## PROBLEM TO WORK ON
Give back the lines below exactly, but do not include any pictures.

## SOURCE RECORDS

----------------------------------------

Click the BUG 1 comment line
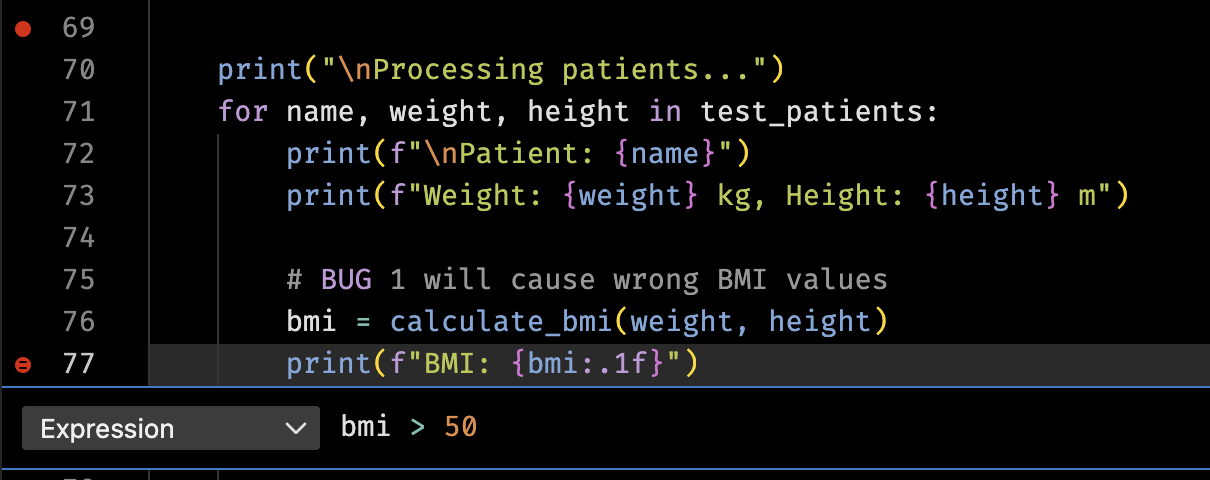Viewport: 1210px width, 480px height. [587, 279]
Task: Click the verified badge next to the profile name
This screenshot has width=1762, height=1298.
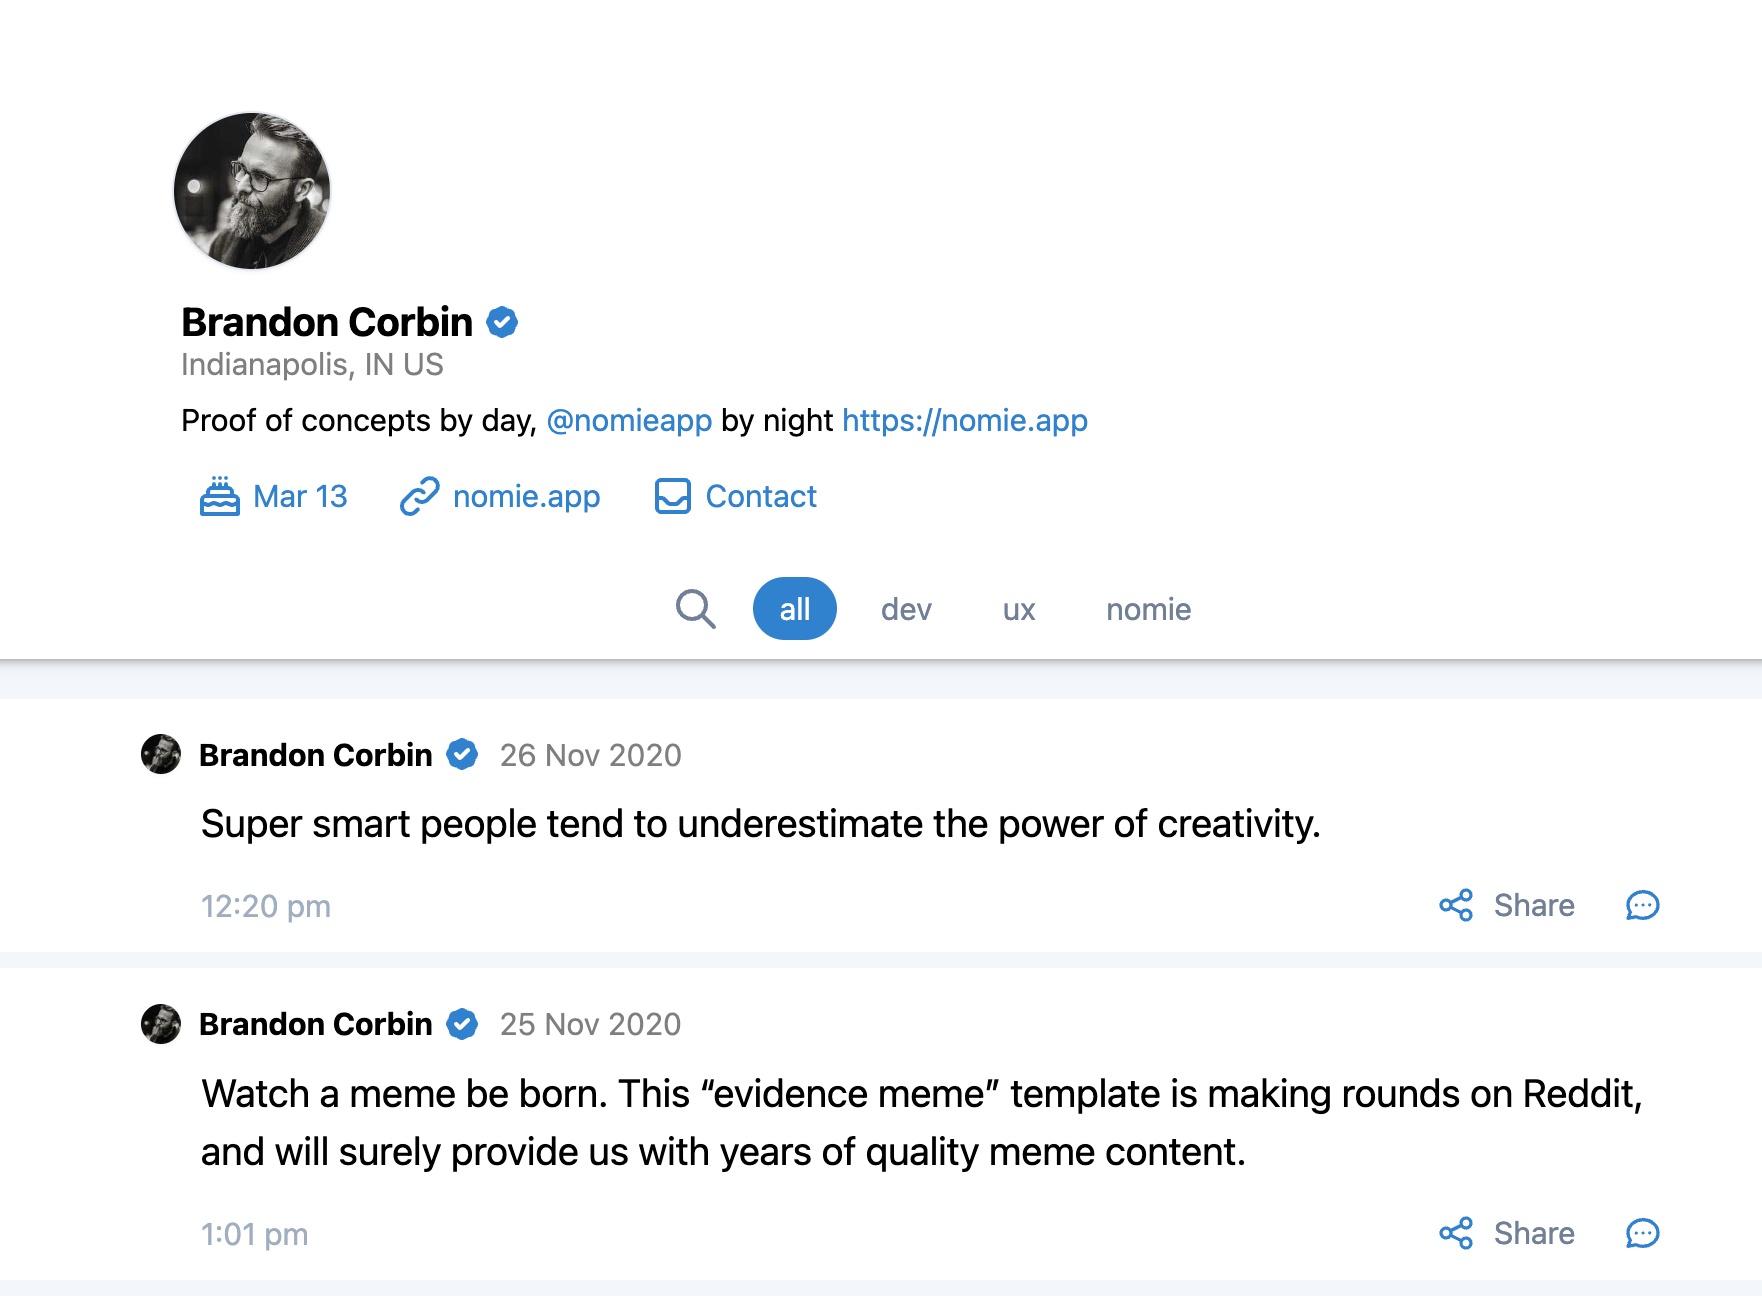Action: pyautogui.click(x=502, y=323)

----------------------------------------

## EXERCISE ANSWER
Click the BUG 1 comment line
Viewport: 1210px width, 480px height. [587, 279]
Task: Click the verified badge next to the profile name
This screenshot has width=1762, height=1298.
Action: pyautogui.click(x=502, y=323)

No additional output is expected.